[Collected data entries]

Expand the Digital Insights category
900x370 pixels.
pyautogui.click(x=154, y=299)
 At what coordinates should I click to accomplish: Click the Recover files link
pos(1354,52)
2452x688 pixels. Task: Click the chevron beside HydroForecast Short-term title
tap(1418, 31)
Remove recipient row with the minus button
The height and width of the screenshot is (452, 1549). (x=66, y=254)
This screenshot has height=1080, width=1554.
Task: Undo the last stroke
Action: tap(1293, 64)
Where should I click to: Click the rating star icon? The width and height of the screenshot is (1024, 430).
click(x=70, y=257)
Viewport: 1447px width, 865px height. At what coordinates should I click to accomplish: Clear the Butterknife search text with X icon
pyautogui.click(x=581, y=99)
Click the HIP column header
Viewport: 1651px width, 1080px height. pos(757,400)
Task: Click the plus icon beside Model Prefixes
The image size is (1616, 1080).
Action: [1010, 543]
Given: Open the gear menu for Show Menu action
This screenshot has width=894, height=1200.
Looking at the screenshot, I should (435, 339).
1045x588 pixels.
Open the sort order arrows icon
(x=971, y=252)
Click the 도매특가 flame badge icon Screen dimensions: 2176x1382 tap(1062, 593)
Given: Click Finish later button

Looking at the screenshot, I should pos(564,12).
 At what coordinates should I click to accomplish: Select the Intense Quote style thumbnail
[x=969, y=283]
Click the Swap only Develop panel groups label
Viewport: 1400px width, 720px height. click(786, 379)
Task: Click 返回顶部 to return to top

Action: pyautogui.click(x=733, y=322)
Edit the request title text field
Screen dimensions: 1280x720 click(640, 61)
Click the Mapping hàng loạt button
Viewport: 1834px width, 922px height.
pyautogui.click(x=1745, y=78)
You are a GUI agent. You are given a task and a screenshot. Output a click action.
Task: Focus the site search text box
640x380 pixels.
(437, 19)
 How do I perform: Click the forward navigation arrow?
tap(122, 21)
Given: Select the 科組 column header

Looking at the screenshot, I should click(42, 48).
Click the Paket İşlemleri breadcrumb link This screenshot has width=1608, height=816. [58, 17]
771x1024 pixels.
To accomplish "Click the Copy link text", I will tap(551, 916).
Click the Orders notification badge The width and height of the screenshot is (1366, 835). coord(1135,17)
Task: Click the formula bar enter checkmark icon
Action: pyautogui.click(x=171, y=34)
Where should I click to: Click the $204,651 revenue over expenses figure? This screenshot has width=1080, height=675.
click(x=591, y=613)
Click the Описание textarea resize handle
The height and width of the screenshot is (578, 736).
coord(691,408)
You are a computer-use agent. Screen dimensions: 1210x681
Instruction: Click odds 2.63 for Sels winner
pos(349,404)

Problem details: Copy down every line of the entries containing the word "agent".

Solution to this task:
You are a GUI agent. You are given a task and a screenshot. Output a click action.
You are a computer-use agent. Screen dimensions: 1210x681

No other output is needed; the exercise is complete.